On Monday, Hill reacted with disappointment to the proposed ordinance.

“Our county leadership continues to support and protect remnants of slavery that impede the walk to justice, while other communities are removing them nationwide,” he said. “There is a clear message that divisive objects will be protected and not people.”

The statue controversy in Putnam County and Palatka continues in the wake of moves to remove other Confederate monuments both in Florida and nationwide.

In July 2020, a statue of Gen. Stonewall Jackson was removed from famed Monument Avenue in Richmond, Va., after the mayor ordered the removal of all Confederate statues from city land.

Also, a little over a year ago, St. Augustine city officials voted to remove a Confederate memorial placed in the Plaza de la Constitucion in the late 1800s to honor local men who died serving the Confederacy.

“This seems to be going in the opposite direction of the trend,” said Leonard Lempel, professor emeritus of history at Daytona State College. “Even in most southern communities, they are moving towards getting rid of these statues, not preserving them.

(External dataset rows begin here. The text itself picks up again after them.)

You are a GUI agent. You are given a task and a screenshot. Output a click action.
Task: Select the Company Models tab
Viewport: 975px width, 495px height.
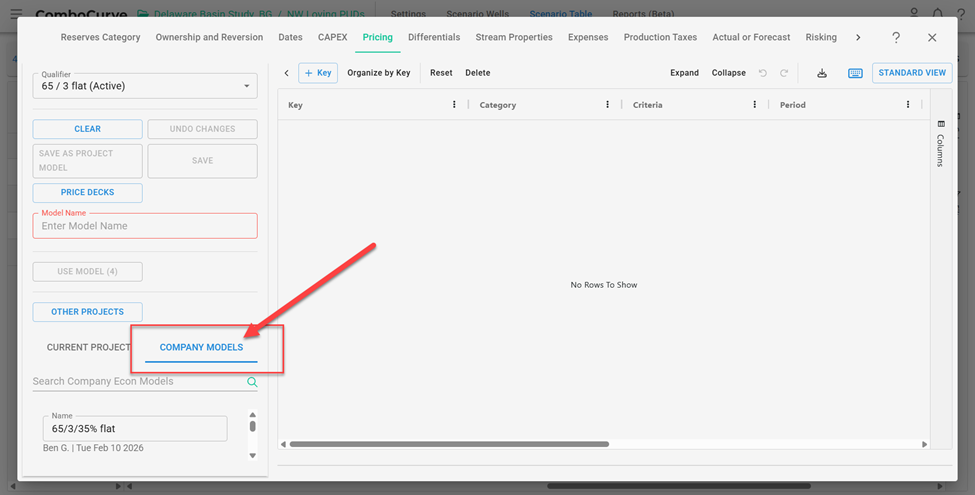(x=201, y=347)
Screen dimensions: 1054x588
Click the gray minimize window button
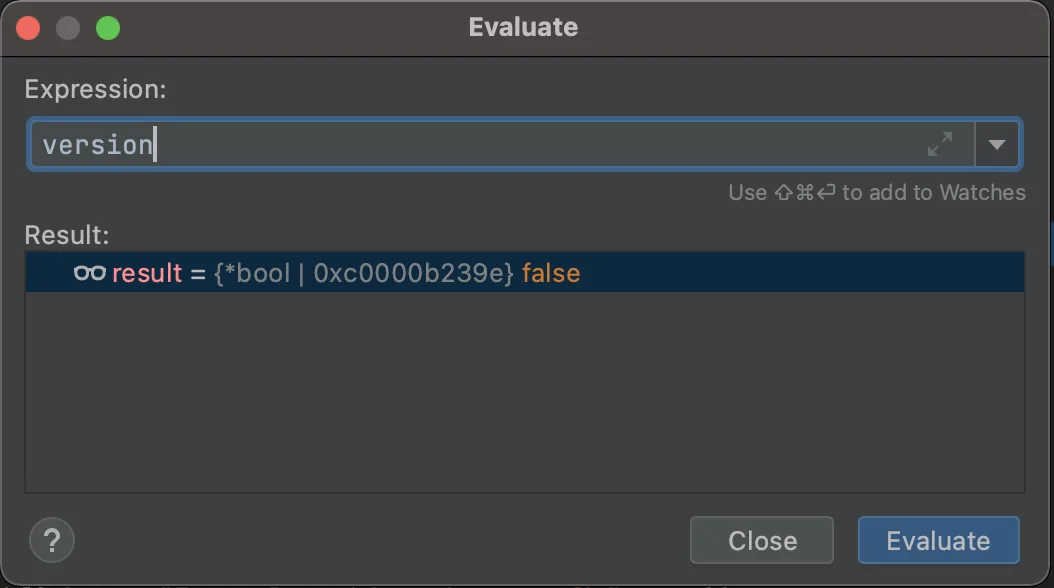(68, 27)
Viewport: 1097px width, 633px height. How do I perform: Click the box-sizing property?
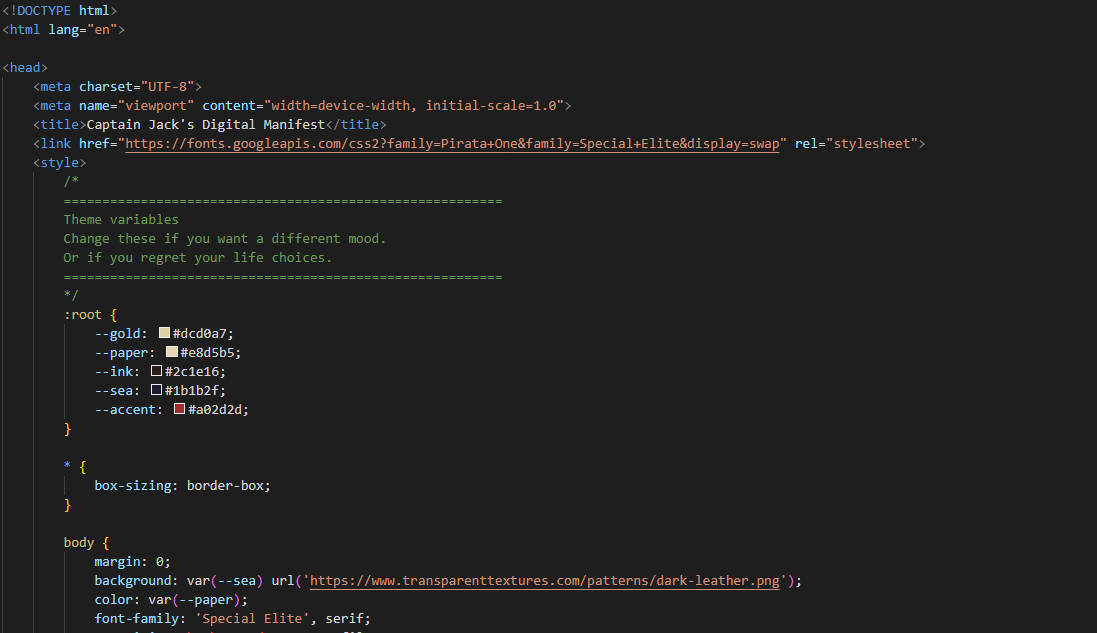(x=133, y=485)
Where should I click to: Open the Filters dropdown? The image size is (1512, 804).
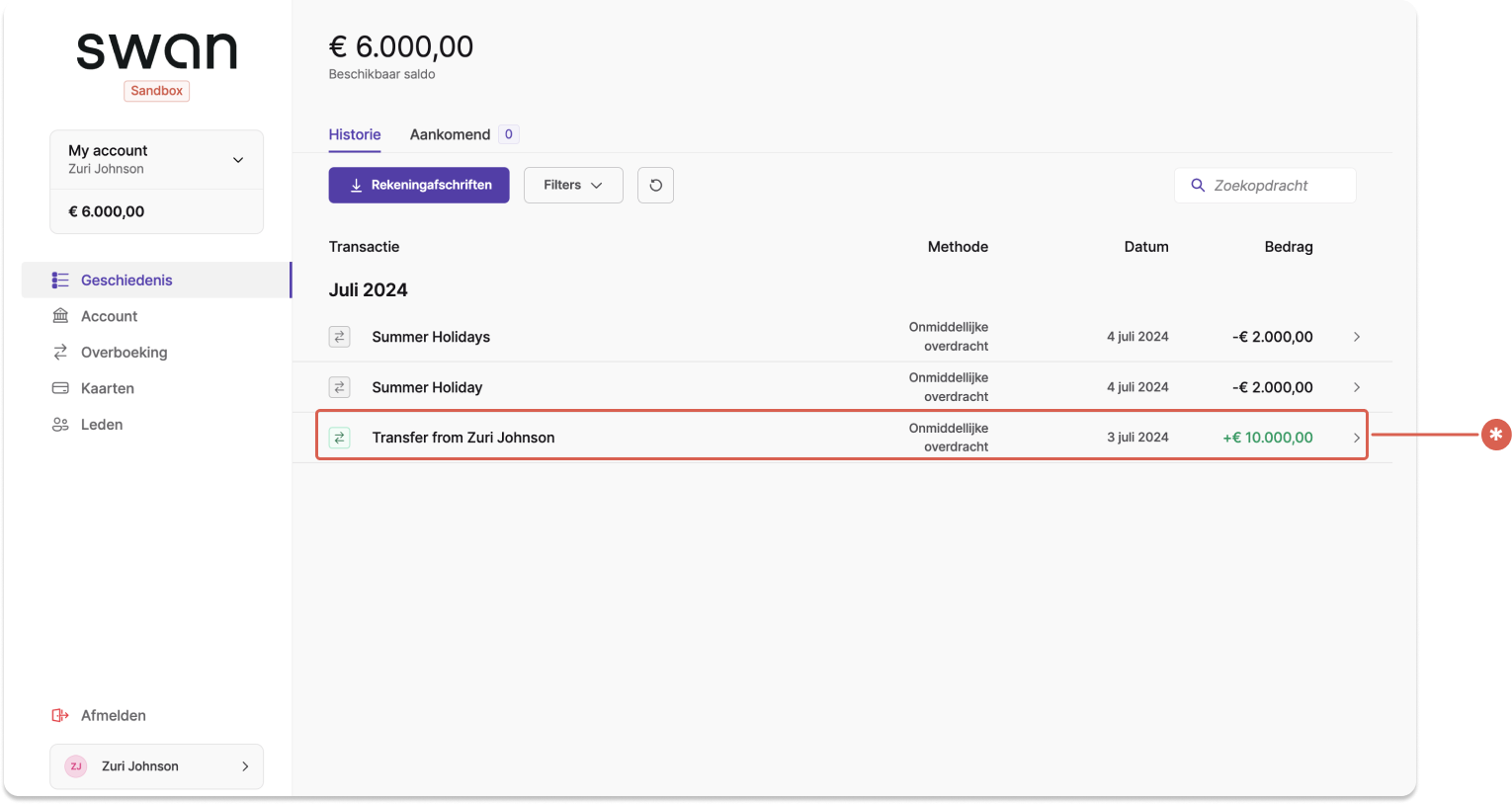(x=573, y=185)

“Putting this in historical context, these monuments were put up at a time when slavery was seen as a benign institution during a period when Blacks were considered biologically inferior to whites, and White Supremacy was the rule of the land,” Lempel said. “That’s just not the case any more, and thankfully so.”

Harvey said that he wasn’t aware of the removal of the Confederate statues over the weekend in Charlottesville.

“I haven’t heard a thing about that,” Harvey said. “I’ve been taking care of county business. Whatever other counties or states do is irrelevant to that.”